The base case is confirmation. Warsh is a credible candidate with Trump's full backing. But a 13-11 committee vote is thin, and the floor requires a simple majority in a Senate where Republican unity on financial appointments is not automatic.
If Warsh Is Confirmed
Markets read this as a dovish pivot risk under the Trump-Warsh axis. USD softens. US equities rally initially. MYR, SGD, and other EM currencies with strong fundamentals strengthen against the dollar. This is a positive scenario for expats converting sterling or EUR into MYR, and a neutral-to-positive scenario for equity exposure. We examined this currency window in our post on GBP/MYR at a 5-year high and why the window closes May 15.
If Warsh Is Delayed or Blocked
USD strengthens as a safe haven. Bond markets price in uncertainty on the forward rate path. Equity volatility increases. EM currencies including MYR could weaken on risk sentiment. For expat portfolios with significant USD cash or fixed income holdings, this is not a disaster. It is a volatility event. The key is not to make irreversible structural decisions in the middle of it.
What Does the Trump-Xi Summit Mean for Expats in Asia?
The Trump-Xi summit in Beijing on May 14 will be the first US presidential visit to China in nearly a decade, and markets will read any trade de-escalation signal as positive for Asia-Pacific equities and the supply chains that employ many expats in Malaysia, Singapore, and Thailand. US-China trade is approximately 30% below its pre-tariff peak. Even a rhetorical reset could shift sentiment materially.
For expats in Southeast Asia, the summit outcome is relevant through two channels.

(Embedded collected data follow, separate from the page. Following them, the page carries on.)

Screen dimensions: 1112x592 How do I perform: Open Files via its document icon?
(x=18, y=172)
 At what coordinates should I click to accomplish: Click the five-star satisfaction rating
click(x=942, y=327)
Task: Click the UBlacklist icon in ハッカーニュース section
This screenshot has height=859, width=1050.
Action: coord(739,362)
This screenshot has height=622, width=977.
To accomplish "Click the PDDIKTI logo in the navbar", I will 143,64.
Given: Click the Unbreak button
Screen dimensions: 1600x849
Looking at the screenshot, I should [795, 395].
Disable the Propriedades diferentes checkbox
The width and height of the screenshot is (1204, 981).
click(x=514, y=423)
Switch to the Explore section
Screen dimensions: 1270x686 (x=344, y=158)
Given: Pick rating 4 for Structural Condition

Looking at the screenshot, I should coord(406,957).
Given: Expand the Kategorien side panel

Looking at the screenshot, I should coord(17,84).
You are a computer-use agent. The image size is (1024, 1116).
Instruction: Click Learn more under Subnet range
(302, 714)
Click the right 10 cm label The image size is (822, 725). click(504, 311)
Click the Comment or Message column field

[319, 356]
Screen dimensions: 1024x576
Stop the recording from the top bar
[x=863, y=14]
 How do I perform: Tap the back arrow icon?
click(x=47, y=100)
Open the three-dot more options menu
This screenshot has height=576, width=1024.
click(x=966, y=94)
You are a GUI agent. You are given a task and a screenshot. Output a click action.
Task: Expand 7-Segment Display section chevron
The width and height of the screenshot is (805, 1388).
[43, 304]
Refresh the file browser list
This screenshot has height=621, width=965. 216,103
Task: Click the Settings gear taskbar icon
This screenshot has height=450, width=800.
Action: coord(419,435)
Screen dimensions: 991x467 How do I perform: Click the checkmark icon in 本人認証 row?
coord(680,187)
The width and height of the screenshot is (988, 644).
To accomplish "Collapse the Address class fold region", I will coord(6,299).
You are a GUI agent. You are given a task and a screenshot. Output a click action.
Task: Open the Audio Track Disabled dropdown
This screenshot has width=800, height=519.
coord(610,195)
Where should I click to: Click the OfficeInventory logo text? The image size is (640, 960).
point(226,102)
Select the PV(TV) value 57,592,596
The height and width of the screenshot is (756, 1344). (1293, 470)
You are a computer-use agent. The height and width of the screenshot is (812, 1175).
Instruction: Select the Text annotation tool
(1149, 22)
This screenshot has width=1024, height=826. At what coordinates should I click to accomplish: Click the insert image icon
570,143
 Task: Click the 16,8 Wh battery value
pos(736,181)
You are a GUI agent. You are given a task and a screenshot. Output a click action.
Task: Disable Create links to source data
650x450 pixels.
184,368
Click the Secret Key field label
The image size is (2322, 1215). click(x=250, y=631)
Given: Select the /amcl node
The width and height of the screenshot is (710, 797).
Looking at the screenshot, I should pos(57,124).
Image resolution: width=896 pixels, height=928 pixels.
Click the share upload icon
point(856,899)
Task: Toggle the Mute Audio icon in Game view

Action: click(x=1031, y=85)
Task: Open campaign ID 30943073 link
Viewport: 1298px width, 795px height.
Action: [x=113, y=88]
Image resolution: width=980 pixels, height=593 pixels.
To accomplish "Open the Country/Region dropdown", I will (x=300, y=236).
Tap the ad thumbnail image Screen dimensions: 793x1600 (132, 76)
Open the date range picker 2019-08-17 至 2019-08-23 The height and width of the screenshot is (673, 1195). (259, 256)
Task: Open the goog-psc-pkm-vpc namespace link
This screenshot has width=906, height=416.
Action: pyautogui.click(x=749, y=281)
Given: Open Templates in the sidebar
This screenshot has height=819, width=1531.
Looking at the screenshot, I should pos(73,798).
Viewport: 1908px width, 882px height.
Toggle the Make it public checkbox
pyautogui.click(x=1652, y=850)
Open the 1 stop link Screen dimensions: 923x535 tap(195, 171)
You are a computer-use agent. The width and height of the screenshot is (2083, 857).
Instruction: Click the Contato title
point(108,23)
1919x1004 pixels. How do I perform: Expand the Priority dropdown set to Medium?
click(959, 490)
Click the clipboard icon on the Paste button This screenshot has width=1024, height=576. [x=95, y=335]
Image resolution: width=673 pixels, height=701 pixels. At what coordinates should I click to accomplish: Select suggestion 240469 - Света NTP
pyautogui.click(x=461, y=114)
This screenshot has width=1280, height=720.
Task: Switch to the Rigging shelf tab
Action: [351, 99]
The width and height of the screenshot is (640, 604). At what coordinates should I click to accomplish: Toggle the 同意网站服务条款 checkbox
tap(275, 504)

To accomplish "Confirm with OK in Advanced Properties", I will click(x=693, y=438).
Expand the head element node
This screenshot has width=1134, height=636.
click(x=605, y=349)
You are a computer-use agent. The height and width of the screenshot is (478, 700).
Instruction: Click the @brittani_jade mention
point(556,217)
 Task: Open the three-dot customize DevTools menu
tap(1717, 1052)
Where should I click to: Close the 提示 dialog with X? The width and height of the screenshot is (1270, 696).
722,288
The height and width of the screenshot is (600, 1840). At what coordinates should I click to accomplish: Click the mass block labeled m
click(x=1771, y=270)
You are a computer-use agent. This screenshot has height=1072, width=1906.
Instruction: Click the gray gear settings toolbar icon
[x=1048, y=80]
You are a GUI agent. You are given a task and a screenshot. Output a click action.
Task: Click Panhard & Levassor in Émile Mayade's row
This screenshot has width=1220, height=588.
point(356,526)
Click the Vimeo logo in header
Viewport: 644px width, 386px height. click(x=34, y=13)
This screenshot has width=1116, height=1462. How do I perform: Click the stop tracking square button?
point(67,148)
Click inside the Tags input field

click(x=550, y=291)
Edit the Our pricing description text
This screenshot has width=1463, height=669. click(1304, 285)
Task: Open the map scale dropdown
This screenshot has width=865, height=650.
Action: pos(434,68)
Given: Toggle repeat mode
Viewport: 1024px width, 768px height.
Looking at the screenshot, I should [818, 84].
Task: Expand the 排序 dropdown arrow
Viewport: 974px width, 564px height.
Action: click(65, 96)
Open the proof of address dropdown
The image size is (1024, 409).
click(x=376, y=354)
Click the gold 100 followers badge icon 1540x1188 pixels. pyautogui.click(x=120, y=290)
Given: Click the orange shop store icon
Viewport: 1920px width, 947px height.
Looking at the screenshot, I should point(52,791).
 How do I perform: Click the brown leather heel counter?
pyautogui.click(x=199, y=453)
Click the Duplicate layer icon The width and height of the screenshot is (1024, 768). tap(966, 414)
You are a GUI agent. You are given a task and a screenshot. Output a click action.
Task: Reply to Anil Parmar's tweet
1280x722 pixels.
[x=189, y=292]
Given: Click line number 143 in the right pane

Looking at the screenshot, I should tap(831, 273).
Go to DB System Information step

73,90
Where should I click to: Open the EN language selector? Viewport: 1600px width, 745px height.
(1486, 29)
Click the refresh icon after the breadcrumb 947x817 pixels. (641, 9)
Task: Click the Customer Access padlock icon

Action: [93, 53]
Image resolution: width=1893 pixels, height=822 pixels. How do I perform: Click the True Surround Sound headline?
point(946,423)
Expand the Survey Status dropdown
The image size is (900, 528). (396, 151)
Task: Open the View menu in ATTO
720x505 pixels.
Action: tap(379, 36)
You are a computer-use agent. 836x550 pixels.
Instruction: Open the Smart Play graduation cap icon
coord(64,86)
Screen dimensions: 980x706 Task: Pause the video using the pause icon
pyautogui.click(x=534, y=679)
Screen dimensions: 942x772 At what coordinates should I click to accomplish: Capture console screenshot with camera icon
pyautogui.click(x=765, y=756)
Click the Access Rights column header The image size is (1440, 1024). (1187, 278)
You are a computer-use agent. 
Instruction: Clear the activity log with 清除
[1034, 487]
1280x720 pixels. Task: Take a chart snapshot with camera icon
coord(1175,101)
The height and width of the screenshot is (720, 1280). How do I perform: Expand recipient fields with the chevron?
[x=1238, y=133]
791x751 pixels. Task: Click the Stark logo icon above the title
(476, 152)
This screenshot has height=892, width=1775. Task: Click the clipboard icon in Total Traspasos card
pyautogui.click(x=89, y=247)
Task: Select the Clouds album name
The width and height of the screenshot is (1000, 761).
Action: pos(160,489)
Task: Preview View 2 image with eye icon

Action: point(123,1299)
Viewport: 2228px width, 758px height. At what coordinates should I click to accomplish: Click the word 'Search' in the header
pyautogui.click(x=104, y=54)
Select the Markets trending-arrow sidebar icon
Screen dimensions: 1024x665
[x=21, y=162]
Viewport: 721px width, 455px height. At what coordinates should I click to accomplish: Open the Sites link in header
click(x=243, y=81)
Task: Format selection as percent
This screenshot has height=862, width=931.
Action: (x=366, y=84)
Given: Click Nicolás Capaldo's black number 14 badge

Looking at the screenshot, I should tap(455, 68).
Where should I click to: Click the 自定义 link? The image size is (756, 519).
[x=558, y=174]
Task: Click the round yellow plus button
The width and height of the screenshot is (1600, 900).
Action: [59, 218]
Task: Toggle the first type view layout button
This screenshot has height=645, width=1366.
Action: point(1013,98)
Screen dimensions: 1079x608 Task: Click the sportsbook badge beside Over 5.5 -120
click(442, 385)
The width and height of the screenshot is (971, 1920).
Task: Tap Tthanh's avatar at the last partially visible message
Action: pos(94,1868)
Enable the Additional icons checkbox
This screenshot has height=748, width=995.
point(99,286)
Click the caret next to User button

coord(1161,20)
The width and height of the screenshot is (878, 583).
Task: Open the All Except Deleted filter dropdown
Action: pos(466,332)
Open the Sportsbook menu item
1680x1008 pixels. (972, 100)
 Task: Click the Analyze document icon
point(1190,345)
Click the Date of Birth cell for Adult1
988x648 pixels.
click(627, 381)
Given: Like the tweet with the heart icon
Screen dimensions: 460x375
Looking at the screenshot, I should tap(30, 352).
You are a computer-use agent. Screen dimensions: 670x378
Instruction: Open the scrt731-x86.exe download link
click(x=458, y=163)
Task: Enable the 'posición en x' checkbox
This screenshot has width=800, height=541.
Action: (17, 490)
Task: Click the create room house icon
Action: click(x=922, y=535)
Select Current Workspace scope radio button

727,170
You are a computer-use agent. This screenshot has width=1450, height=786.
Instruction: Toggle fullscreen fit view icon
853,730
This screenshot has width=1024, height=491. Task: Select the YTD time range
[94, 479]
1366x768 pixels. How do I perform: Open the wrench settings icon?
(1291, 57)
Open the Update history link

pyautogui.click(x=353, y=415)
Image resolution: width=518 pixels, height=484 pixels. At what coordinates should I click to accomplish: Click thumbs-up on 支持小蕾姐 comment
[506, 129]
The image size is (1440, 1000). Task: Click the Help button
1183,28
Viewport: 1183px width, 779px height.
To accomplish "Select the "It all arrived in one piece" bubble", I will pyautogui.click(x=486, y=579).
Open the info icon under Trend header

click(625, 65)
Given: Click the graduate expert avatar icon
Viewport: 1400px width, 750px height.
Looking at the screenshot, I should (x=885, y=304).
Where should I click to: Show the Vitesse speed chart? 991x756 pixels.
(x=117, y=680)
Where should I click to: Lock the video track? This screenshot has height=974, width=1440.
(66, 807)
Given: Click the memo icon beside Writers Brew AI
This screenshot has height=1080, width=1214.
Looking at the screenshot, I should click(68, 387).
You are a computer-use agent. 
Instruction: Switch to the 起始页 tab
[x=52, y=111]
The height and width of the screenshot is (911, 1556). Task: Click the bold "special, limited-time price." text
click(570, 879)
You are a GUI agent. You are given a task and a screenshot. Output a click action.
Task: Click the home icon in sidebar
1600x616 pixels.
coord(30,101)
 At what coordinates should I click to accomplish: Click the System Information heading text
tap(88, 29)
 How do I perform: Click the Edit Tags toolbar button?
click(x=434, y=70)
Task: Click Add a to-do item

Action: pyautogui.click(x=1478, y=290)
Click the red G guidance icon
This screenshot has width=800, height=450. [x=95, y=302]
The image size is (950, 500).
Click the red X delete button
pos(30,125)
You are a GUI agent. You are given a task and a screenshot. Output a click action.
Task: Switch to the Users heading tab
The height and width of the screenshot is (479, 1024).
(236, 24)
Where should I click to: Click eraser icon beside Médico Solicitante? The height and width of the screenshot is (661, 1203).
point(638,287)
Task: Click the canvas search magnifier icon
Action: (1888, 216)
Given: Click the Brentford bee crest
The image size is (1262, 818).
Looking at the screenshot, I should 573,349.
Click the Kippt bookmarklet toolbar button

Channel 1: Employer risk. Many expats working in multinational corporations in the region are employed by companies whose revenue depends on US-China trade flows, semiconductor supply chains, or the Johor-Singapore SEZ and Malaysia's tech corridor. A constructive summit reduces the near-term restructuring risk for these employers. An acrimonious summit or a walkout does the opposite. See our detailed analysis of ASEAN employer risk under the post-IEEPA tariff architecture for the full framework.
Channel 2: Portfolio exposure. Expat portfolios that include Asian equity allocations, emerging market bond funds, or regional ETFs face a binary outcome around May 14. A "Board of Trade" joint mechanism or tariff pause could lift Asia-Pacific markets 3-5% on the day. A failed summit triggers a sell-off in EM equities and a risk-off currency move.
Why the Summit Is Not a Structural Resolution
The summit agenda reportedly covers trade stabilisation, investment, and crisis management. No breakthrough is expected on Taiwan, export controls on advanced chips, or strategic technology competition. The summit, at its best, is a reset of tone. It does not resolve the underlying US-China rivalry that has been the dominant theme in ASEAN supply chain planning for four years.
Do not restructure your portfolio around a one-day summit outcome. The risk to watch is the market reaction in the 24-48 hours after the summit, particularly if the outcome is worse than the optimistic expectation currently embedded in ASEAN equity prices. Our earlier post on positioning expat portfolios for the Trump-Xi binary covers the sector-level positioning in more detail.
What Does the Powell Exit Mean for Markets?
Powell's departure on May 15 ends a period of relative credibility and predictability at the Fed that markets have priced in as a stability premium. Warsh is an experienced market participant, but his chairmanship under Trump's influence introduces a structural change to how markets will price Fed independence going forward.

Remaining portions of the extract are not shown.